APWeb-WAIM conferences focus on research, development, and applications in relation to Web information management, including a wide range of topics, such as text analysis, graph data processing, social networks, recommender systems, information retrieval, data streams, knowledge graph, data mining and application, query processing, machine learning, database and Web applications, big data, and blockchain. APWeb-WAIM 2019 was held in Chengdu during August 1–3, 2019, and attracted a total of 180 research paper submissions. The conference program committee selected 42 full research papers, 17 short papers, and 6 demonstration papers to be presented at the conference and published in the conference proceedings [1, 2]. The conference program also included keynote presentations by Prof. Divesh Srivastava (AT&T Labs-Research, USA), Prof.

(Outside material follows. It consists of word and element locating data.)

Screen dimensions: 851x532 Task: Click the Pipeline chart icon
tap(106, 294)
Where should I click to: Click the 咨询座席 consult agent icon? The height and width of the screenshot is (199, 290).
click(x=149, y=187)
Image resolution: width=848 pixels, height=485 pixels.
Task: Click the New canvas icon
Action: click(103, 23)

Xindong Wu (Mininglamp Technology, China), Prof. Christian S. Jensen (Aalborg University, Denmark), and Prof. Guoliang Li (Tsinghua University, China).

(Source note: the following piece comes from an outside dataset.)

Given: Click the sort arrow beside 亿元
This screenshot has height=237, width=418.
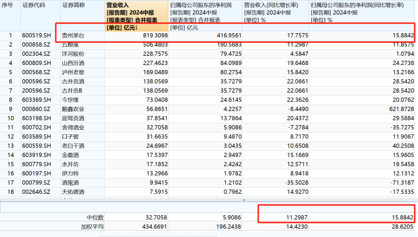Looking at the screenshot, I should (x=136, y=28).
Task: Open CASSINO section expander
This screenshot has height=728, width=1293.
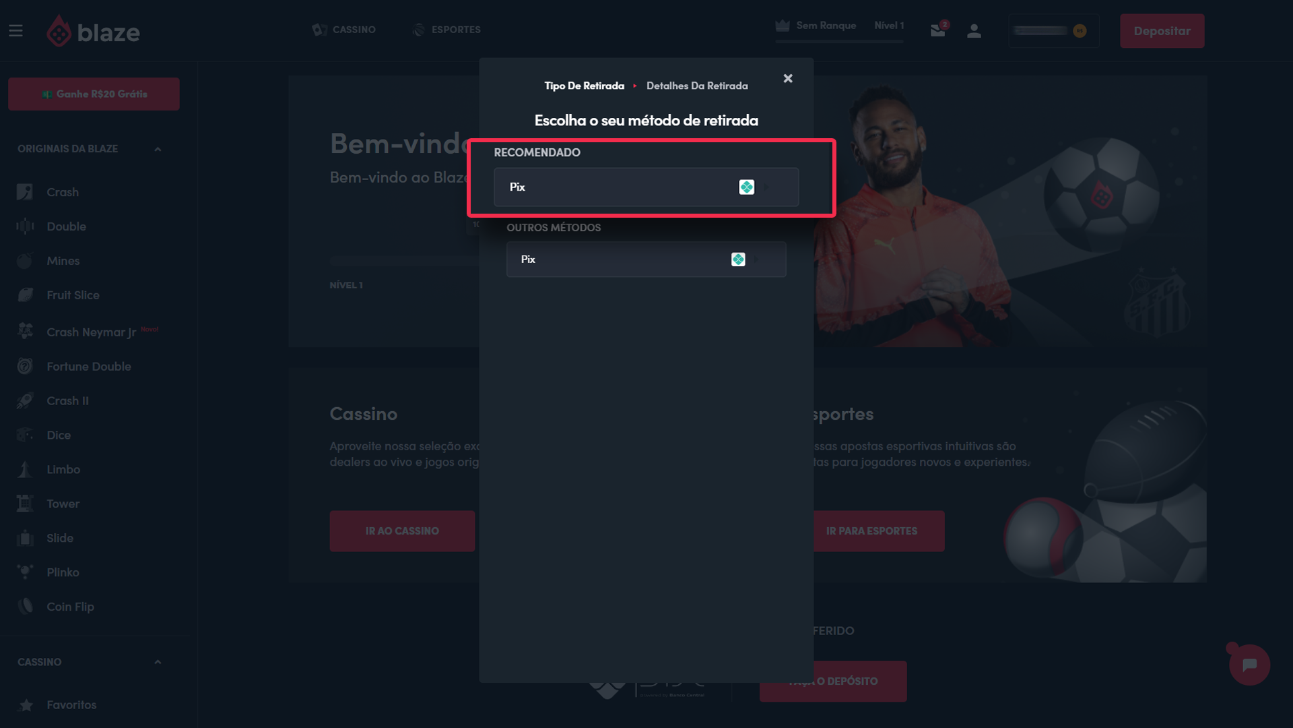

The four extended papers for this special issue were selected from among all the accepted papers by the special issue guest editors Dongxiang Zhang, Wei Wang, Bin Cui, and Heng Tao Shen, based on the relevance to the journal and the reviews of the conference version of the papers. The authors were asked to revise the conference paper for journal publication and in accordance with customary practice of adding 30% new materials. The revised papers again went through the review process in accordance with DSE guidelines and are finally presented to the readers in the present form.

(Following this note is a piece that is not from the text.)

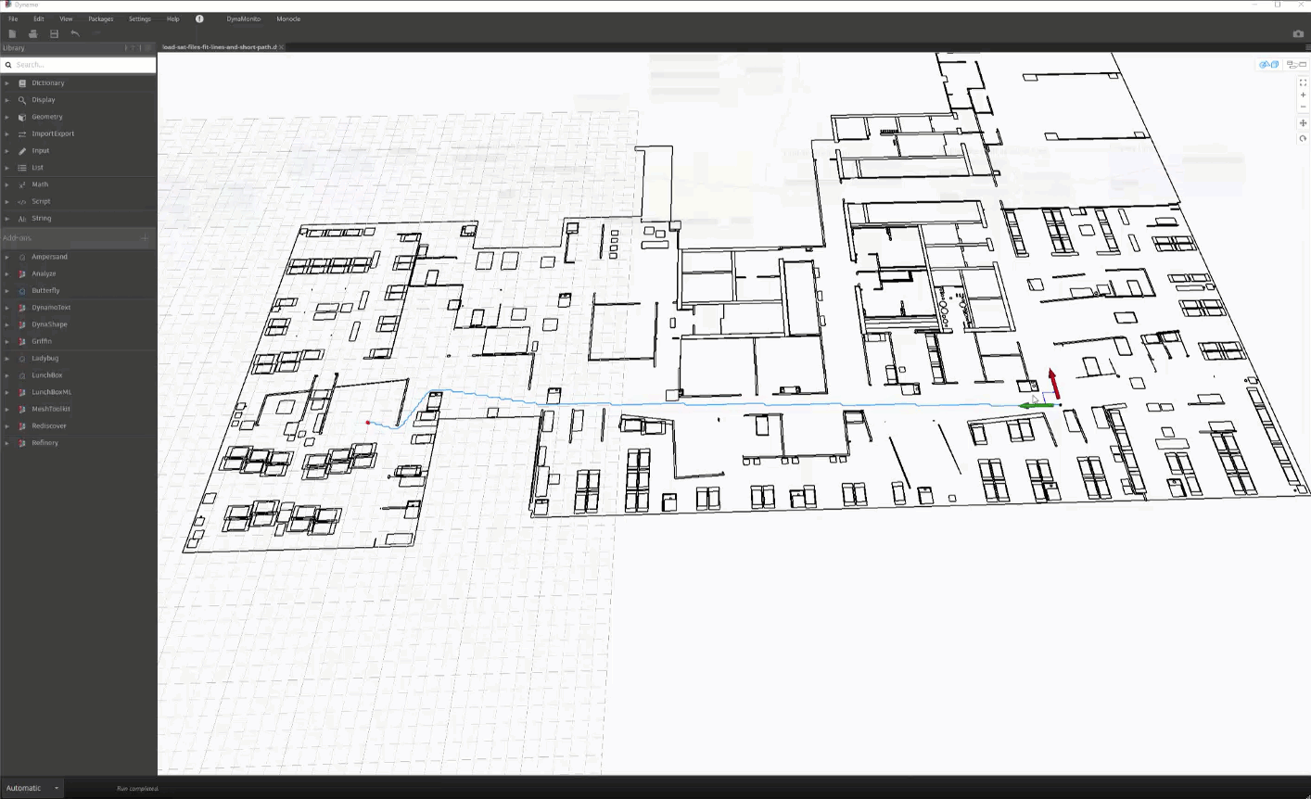Image resolution: width=1311 pixels, height=799 pixels.
Task: Toggle the 3D background preview navigation
Action: pyautogui.click(x=1268, y=65)
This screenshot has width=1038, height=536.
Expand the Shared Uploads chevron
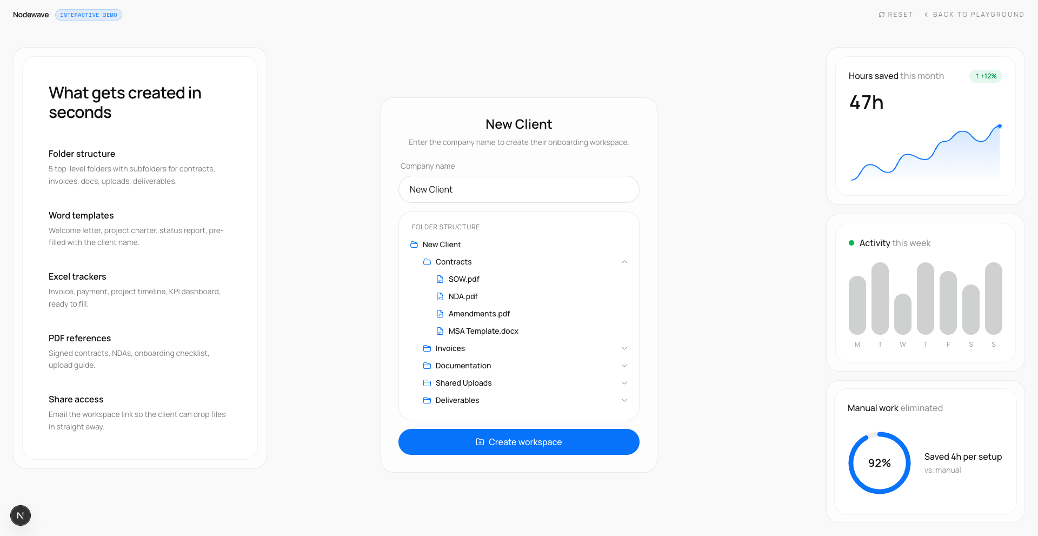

The four extended papers in this special issue cover a variety of topics related to data science and engineering. In the first paper, “FreshJoin: An Efficient and Adaptive Algorithm for Set Containment Join,” authors revisit the set containment join (SCJ) problem and propose a new adaptive parameter-free in-memory algorithm to significantly reduce space overhead without harming the query execution time. The second paper, “Which Category Is Better: Benchmarking Relational and Graph Database Management Systems,” presents an experimental study on benchmarking relational and graph database management systems to exploit their preferable queries. In the third paper, “Leveraging Domain Context for Question Answering over Knowledge Graph,” authors leverage additional context information for questions and candidate answers and design a cross-attention mechanism to improve performance. Finally, in “Discovering Latent Threads in Entity Histories,” authors develop an effective approach to solve entity categorization based on historical similarity.

We hope that the readers enjoy this special issue. We would like to acknowledge the work done by all authors and their willingness to contribute their papers for this special issue. We thank all the reviewers for their expert comments and assistance in timely reviews. Finally, a note of thanks is to DSE editors X. Sean Wang and Elisa Bertino for their guidance and support in this process.

Dongxiang Zhang

Wei Wang

Bin Cui

Heng Tao Shen